In March, the Christian Health Providers Association of Kenya (CHAK) noted only 500 out of over 1500 facilities had been empanelled on SHA-whose delayed payment were disrupting services. But by May, SHA had disbursed over Ksh5 billion, as promised by President William Ruto.
“If SHA could adhere to the contract timelines of payment within 60 or 90 days, our services would be smoother,” she explained.

Dr Philip Chebunet, a policy analyst, argues that “mission hospitals cover funding gaps in Kenya’s healthcare sector as most are well-resourced all round, and their models should be benchmarked,” Chebunet said, adding that some like Tenwek in Bomet, St Clare Kaplong, and AIC Kapsowar have specialists and expatriates who come to Kenya for unique cases.
“The unique values and guidance offered by chaplains in those hospitals to both patients and workers make the mission hospitals indispensable to Kenya’s healthcare system,” Chebunet said.
The Catholic Archdiocese of Nairobi- which has 62 health facilities under it- estimates that church health facilities provide 21 percent of Kenya’s health services. And the National Council of Churches of Kenya (NCCK) added more when its Treasurer, Kibuga Kariithi took his wife to India for stage four lung cancer treatment about a decade ago. He was struck by the high-quality, patient-centred care at a third of Kenya’s cost. This sparked the vision for Jumuia Hospitals, which he now chairs. NCCK then brought in consultants to adapt the model to Kenya’s healthcare needs.
Canon Peter Karanja, former NCCK head, said the vision needed a private, socially driven entity—focused on service over profit—as most Kenyans struggled to access affordable, quality care.
Former IEBC Chair, the late Wafula Chebukati, then NCCK deputy secretary, said:
“Motivated by the love of Christ… the Church is the only institution in Kenya with the capacity to forego profits for the sake of making universal healthcare accessible to as many Kenyans as possible.”
This inspired the launch of Jumuia OPD clinic in Kakamega (2014), 100-bed Jumuia Friends Hospital in Kaimosi (2015), a 175-bed Jumuia Huruma Hospital (2016), and two top-tier facilities in Embu and Limuru.
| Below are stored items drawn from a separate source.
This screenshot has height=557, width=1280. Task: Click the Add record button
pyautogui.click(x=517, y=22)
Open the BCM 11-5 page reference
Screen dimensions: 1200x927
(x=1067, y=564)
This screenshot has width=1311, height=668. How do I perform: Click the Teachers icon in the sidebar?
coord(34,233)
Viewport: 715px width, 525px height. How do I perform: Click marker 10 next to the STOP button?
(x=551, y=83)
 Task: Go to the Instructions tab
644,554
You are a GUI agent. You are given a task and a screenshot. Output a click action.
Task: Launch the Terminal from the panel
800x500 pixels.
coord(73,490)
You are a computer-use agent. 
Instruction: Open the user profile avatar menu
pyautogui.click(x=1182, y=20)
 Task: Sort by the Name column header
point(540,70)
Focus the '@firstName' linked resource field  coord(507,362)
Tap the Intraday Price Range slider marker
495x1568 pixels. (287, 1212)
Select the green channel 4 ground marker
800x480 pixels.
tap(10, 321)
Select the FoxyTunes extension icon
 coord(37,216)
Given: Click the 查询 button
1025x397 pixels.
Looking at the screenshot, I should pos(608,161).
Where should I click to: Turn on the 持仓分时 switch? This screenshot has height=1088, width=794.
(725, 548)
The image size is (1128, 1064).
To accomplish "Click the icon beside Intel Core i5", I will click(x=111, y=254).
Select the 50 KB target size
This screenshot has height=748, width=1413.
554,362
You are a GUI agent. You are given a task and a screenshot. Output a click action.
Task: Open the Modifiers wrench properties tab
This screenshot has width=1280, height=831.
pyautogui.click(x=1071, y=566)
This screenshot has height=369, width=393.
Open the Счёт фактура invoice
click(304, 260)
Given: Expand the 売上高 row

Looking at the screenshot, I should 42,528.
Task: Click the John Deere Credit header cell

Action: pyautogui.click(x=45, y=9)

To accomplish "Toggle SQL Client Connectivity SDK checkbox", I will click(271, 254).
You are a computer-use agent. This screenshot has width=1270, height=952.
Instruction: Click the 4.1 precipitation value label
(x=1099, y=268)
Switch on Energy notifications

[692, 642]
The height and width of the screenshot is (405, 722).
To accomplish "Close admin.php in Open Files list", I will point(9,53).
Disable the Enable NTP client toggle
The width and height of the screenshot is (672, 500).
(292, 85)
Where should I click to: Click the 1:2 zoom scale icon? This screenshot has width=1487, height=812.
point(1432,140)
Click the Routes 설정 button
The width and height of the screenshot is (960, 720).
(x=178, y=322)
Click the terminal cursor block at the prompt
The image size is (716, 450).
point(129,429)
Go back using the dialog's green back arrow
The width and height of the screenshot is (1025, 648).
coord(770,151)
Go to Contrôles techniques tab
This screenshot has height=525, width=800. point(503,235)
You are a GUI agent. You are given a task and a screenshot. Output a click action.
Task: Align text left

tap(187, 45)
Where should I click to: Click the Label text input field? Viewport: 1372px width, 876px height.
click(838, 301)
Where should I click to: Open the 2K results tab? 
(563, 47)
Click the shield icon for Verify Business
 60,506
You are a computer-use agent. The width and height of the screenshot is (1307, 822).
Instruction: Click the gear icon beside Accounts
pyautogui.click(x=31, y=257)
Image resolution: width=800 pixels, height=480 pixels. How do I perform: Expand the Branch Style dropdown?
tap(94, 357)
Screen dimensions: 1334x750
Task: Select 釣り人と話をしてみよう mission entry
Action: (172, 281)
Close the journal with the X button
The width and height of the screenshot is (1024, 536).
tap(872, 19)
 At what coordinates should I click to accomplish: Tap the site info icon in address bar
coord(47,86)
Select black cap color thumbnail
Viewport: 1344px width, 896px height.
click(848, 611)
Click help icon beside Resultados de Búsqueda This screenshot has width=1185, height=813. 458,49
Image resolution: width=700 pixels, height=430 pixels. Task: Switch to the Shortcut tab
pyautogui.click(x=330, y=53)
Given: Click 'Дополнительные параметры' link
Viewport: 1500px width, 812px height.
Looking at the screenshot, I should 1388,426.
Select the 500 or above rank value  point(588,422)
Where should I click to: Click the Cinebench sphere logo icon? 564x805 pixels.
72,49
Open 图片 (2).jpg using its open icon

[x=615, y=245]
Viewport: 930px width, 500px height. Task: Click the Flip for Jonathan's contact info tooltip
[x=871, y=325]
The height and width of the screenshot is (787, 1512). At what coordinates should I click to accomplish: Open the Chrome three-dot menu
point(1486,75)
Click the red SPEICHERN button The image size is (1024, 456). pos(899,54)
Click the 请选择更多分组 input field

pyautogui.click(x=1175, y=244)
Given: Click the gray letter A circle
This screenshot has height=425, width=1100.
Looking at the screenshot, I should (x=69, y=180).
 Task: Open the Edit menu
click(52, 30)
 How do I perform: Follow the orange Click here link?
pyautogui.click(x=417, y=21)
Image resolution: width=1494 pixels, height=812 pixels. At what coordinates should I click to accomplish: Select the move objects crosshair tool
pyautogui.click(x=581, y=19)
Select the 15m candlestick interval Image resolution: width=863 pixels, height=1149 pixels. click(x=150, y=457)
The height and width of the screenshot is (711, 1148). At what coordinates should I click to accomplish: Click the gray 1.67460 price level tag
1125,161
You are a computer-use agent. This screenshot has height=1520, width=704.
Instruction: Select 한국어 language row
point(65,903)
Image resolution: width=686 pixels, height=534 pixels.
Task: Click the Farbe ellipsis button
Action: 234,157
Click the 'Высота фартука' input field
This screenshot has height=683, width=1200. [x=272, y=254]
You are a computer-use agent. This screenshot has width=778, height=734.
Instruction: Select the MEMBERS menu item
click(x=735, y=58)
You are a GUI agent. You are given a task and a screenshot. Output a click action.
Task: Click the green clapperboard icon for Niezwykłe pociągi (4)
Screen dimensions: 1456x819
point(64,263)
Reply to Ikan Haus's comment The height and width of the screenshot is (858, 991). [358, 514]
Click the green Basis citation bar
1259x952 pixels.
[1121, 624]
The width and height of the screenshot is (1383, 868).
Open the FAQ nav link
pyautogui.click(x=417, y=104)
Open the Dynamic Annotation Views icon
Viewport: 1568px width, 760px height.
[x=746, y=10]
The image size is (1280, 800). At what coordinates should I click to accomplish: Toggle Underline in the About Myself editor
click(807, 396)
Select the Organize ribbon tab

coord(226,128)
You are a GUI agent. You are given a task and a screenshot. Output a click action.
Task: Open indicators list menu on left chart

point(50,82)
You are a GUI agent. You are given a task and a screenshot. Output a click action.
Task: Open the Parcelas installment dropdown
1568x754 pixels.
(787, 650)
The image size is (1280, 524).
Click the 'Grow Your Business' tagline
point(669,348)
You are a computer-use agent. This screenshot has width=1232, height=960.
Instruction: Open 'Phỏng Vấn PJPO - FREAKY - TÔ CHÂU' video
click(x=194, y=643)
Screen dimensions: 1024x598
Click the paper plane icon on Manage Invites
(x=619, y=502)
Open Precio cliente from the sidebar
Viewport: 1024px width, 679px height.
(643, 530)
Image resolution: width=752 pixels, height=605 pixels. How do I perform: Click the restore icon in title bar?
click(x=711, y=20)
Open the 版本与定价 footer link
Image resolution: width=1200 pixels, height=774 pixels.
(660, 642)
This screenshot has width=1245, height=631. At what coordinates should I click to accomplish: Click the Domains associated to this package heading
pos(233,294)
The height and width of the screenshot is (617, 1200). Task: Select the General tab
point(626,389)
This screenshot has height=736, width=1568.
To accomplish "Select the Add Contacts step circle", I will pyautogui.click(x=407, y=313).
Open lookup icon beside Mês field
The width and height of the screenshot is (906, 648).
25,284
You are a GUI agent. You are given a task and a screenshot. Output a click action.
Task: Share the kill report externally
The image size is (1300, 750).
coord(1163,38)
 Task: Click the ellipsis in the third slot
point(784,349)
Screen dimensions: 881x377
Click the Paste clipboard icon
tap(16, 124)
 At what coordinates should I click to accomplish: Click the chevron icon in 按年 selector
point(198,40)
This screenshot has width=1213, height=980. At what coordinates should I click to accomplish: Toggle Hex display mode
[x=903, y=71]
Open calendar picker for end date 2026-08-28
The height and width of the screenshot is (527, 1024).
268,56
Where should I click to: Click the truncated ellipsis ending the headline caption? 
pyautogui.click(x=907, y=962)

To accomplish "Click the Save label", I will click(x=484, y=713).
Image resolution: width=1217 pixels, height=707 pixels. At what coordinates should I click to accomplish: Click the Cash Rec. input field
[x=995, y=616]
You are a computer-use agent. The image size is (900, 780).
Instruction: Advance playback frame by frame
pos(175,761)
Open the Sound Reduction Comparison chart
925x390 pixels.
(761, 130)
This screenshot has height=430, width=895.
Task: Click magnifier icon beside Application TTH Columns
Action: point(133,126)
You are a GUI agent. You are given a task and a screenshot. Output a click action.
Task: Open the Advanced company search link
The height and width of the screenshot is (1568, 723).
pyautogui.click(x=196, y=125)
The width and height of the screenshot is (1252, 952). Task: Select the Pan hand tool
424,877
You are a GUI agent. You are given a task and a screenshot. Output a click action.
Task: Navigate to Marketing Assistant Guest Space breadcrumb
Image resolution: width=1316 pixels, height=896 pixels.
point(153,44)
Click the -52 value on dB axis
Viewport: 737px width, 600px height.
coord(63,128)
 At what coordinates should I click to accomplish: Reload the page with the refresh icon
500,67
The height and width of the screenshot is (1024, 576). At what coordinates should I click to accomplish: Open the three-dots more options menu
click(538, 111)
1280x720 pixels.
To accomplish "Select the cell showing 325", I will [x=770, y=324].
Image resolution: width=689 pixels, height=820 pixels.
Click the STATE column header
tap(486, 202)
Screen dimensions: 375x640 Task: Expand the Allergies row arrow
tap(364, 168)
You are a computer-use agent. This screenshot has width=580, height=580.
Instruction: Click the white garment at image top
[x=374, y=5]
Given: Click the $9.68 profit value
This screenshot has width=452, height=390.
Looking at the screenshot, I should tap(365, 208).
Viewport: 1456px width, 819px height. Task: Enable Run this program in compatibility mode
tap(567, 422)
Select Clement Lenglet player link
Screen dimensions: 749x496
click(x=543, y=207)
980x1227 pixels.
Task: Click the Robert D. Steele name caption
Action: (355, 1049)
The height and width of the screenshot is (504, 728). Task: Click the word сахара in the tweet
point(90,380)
NCCK invested Ksh5 billion in phase one of a 20-year plan to build a network of affordable, quality hospitals, supported in part by a Ksh350 million loan from the East Africa Development Bank. The goal? To trailblaze Kenya’s healthcare system with 200-plus bed facilities and a super-speciality teaching hospital in Limuru.
These efforts, along with Coptic Hospital (1998) and other mission-led initiatives, underline the role of faith-based hospitals in expanding quality care, especially for the poor. Most are SHA-accredited, accepting multiple insurance plans.
Wanjiru noted that top mission hospitals like Tenwek and Kijabe prioritise service over profit:
“Doctors from abroad and mission universities often serve freely, driven by purpose—making care both excellent and affordable.”